Letting Go

August 2023

We share excerpts this week from author Jaimee Ratliff as we focus on letting go. We challenge you to keep a Gratitude Journal this month (and maybe beyond). Every week spend 15 minutes writing at least five things you are grateful for. For more tips read here: https://ggia.berkeley.edu/practice/gratitude_journal.

If you let go a little, you will have a little peace. If you let go a lot, you will have a lot of peace.” — Ajahn Chah

The following is excerpted from https://medium.com/personal-growth/to-anyone-who-struggles-with-letting-go-ed5bf12fb1e6 where you can read the full article.  

“Letting go in this sense is releasing all doubt, worry, and fear about a situation, person, or outcome. It’s releasing anything that disrupts your happiness and no longer serves you on your journey… and focus on what you can control, instead.
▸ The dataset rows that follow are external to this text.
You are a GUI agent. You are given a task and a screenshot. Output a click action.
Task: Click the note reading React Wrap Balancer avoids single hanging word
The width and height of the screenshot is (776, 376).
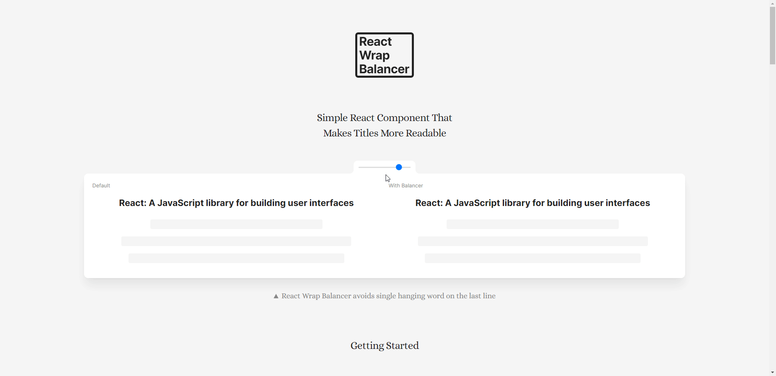(x=388, y=296)
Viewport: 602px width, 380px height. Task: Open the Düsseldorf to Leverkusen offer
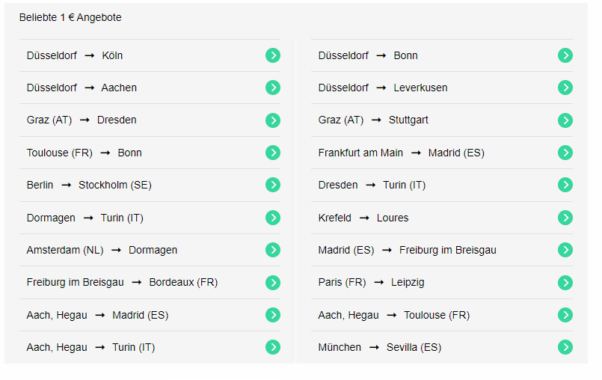click(x=441, y=88)
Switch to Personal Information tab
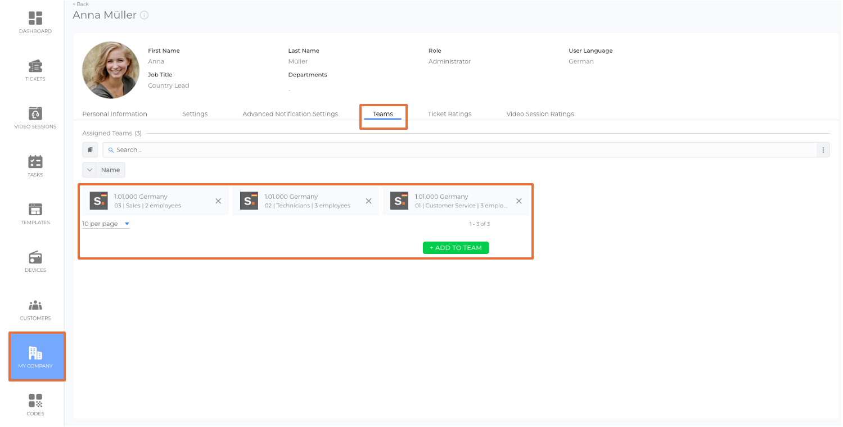843x427 pixels. click(115, 114)
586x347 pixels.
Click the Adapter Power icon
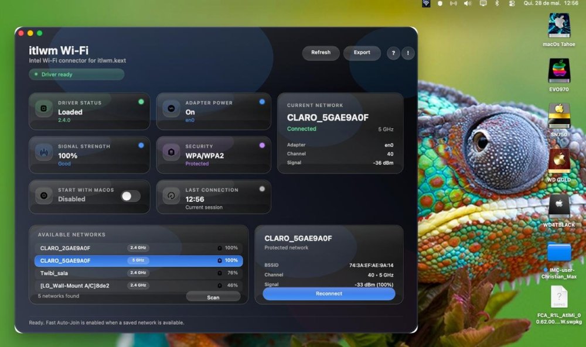[x=171, y=109]
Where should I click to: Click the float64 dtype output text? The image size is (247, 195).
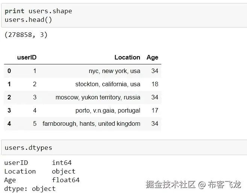tap(66, 180)
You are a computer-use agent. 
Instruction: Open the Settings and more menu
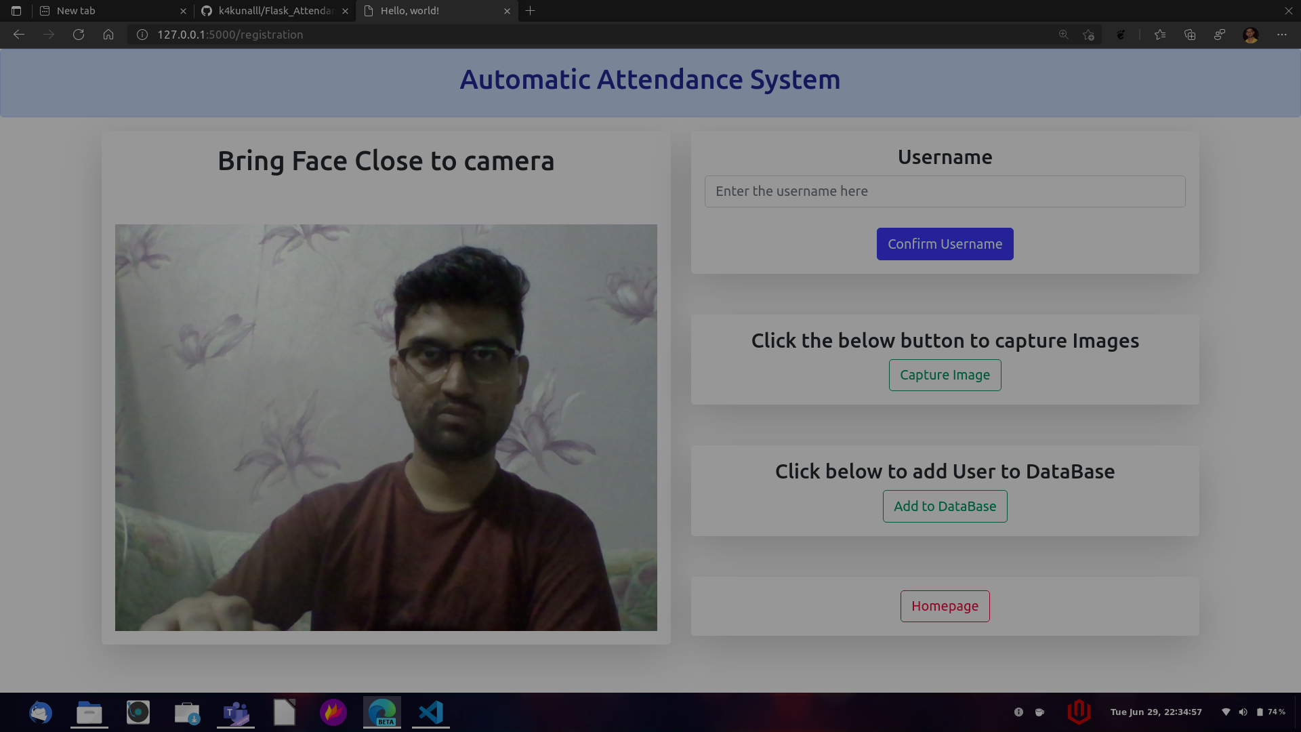[1283, 35]
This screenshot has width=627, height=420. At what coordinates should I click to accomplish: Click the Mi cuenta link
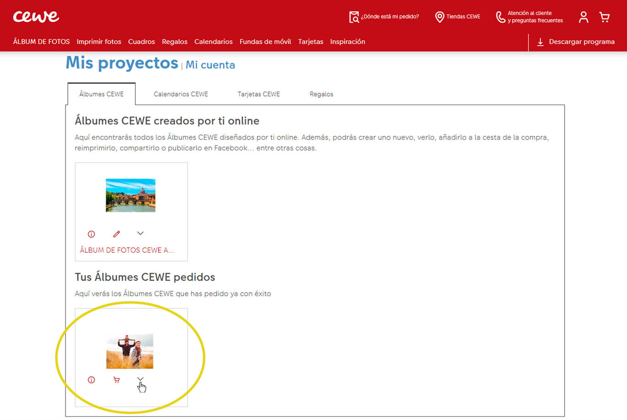210,65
It’s an internal process that must happen for you to truly feel better and get on with life in a healthy way…. honor where we are on our individual journeys of letting go. Know that wherever you are right now, is okay.

  1. Mind control — Making an intentional choice to no longer let past issues and people who hurt us control the mind is what can break the cycle of unhealthy rumination on these thoughts, ideas, and feelings. The reality is your thoughts don’t define your value. You are not the summation of your past experiences. Just because something doesn’t work out, doesn’t mean you are now labeled as a failure or you’re incapable of receiving what you desire in life. Thoughts are nothing more than thoughts. What we decide to do with them is what can either make or break us.
  2. Getting it all out — While obsessing over the details of what happened in the past is never the healthy route to take (we all do it), it’s important to analyze why you’re feeling a certain way, and how you can show up differently the next time. There are so many breakthroughs to uncover through self-reflection. Other ways to express yourself include talking to a trusted friend, family member or therapist. Sometimes, friends and family sit so close to a particular situation that they’re unable to provide unbiased support the way in which you need it. When we continue holding on to grief, anxiety, pain, and resentment from the past without fully working through each situation, all of these experiences, patterns, and narratives accumulate inside the heart, making it even more difficult to let things go.
  3. Acceptance — We all want to know why something ended the way it did or how someone could end up hurting us so badly without having any concern about how it negatively impacted us. The painful truth is, we don’t always get that “closure” we think we ought to have. Not everyone will explain why they did something or even apologize when they are at fault. Fully accepting the situation as it is without constantly wishing it would be different is really the only way to getting on the road to being okay.
  4. Forgiveness — To truly let go and move on, sometimes you must forgive people who aren’t even sorry. Sometimes you have to accept an apology you’ll never receive. That takes so much strength, courage, and humility. While it may seem unfair and backwards, sometimes, that’s how the chips will fall. The most important thing is that we also must learn to forgive ourselves. This can be done by writing a letter to yourself, replacing self-loathing with compassion, and deciding to make better choices next time.
  5. Stay present — The present is all we have. We can’t go back and fix the past, and what happens in the future isn’t here yet. We must make an effort every day to remember that and allow ourselves to open up and enjoy what is unfolding right in front of us: all parts of the journey both easy and hard, good and bad.

I owe it to myself to be more kind to me. Every day we have a choice to keep holding on just a little bit longer, or conclude that today is the day we will finally let go.”